STEPHENVILLE, N.L. — Bill Pilgrim doesn’t like the idea of spending his last years in Stephenville with his family all gone.
At 81 years of age, he fears that could happen if a plan by both levels of government to put a fixed link across the Strait of Belle Isle goes ahead. It proposes to reroute traffic through Quebec and down the Northern Peninsula, heading east through Deer Lake.
Armed with a diagram of the route and its implications for southwestern Newfoundland, he made a presentation at the meeting of the Southwest Coast Joint Council held Nov. 30.
Recent developments with Premier Dwight Ball meeting with Premier François Legault of Quebec to discuss the proposal, and with both the provincial and federal levels of governments giving the idea consideration, has Pilgrim worried.
“There’s great implications for the economy of southwestern Newfoundland because this route bypasses us completely,” he said.
Traffic coming to Newfoundland now goes along a mostly twinned Trans-Canada Highway until just before Cape Breton, then onto the Trans-Canada Highway across the island.
Pilgrim said the proposed highway along the north coast of the St. Lawrence River in Quebec (Route 138) currently goes to Kagaska but there is still a 375-kilometre distance that would have to be constructed to connect with Old Fort, just below Labrador, along rugged terrain.

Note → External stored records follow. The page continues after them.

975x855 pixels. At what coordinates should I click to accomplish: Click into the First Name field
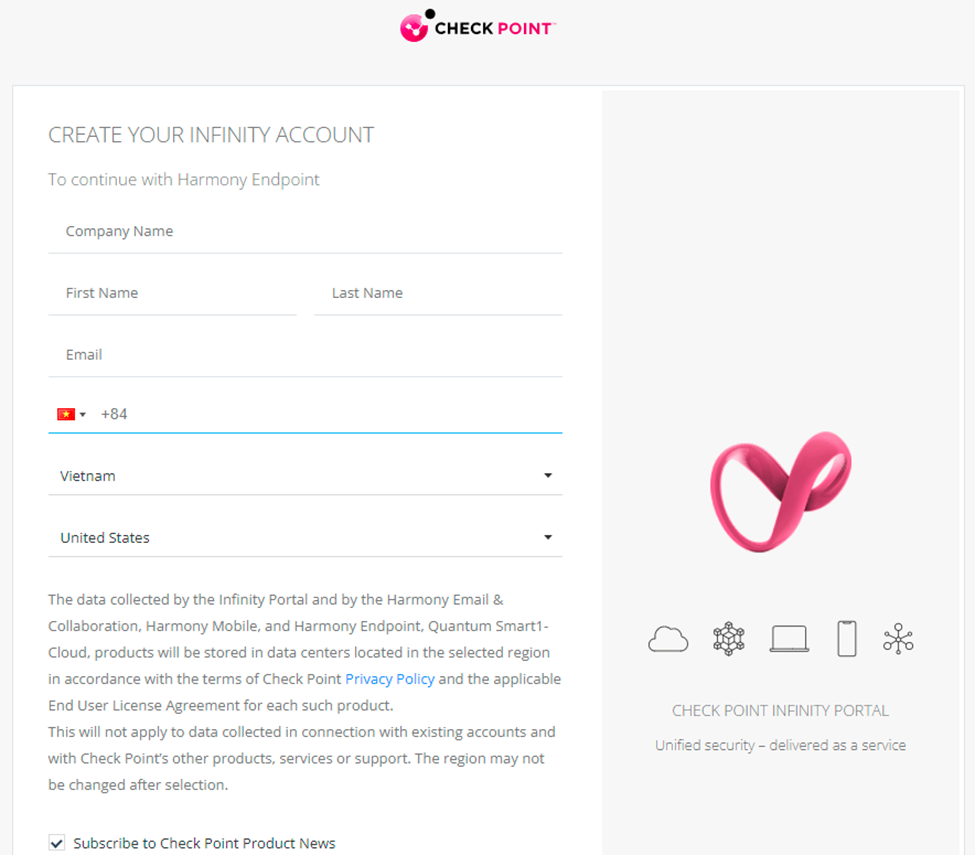click(x=172, y=293)
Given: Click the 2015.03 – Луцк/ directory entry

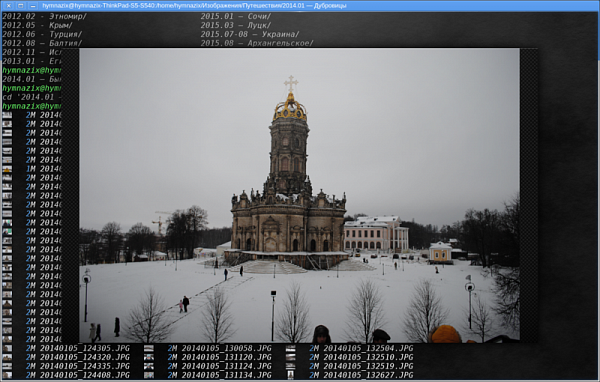Looking at the screenshot, I should click(236, 25).
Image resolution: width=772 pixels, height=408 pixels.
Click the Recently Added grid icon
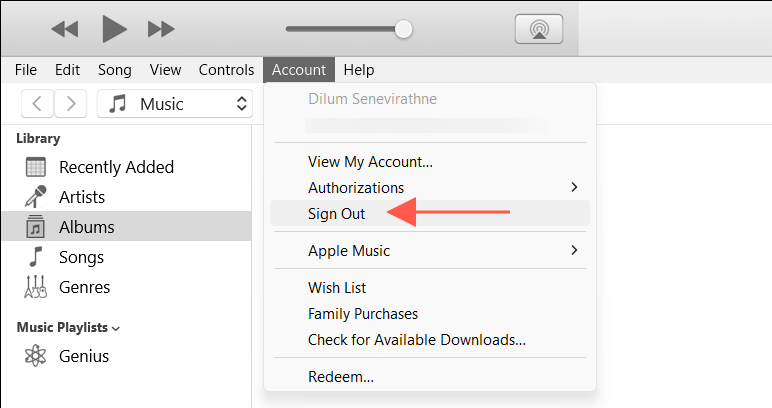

Then there is the underground tunnel that would have to be put in under the Strait of Belle Isle connecting Labrador to Newfoundland.
Pilgrim said not only would it affect southwestern Newfoundland but also New Brunswick and Nova Scotia as American tourists from the Eastern Seaboard would not go through those provinces on their way to vacationing in Newfoundland.
At the meeting, Pilgrim got 100 per cent support against the plan from the nine Southwest Coast Joint Council communities represented.
Mayor John Spencer of Port aux Basques, who wasn’t at the meeting because of weather, said the plan would probably be a good idea at a different time, under different economic circumstances.
He said the province is trying to dig out of a deep hole created by the Muskrat Falls megaproject and now is not the time to discuss a fixed link.
“We need money for health care, education and better highways on the island, not creating another boondoggle project,” Spencer said.
He said the cost of such a project would be major and the overall annual savings would be minimal.
The 16-kilometre tunnel from Yankee Point on the Northern Peninsula to Point Amour in Labrador would be a single-lane shuttle rail link costing about $1.65 billion and taking 15 years to build.
Spencer said if this were to happen, it would greatly affect the ferry service to Port aux Basques.
“We’re suffering as a province and don’t need mega-magical projects to get the economy going. Put more emphasis on what we already have and get the cost down on the ferry service,” he said.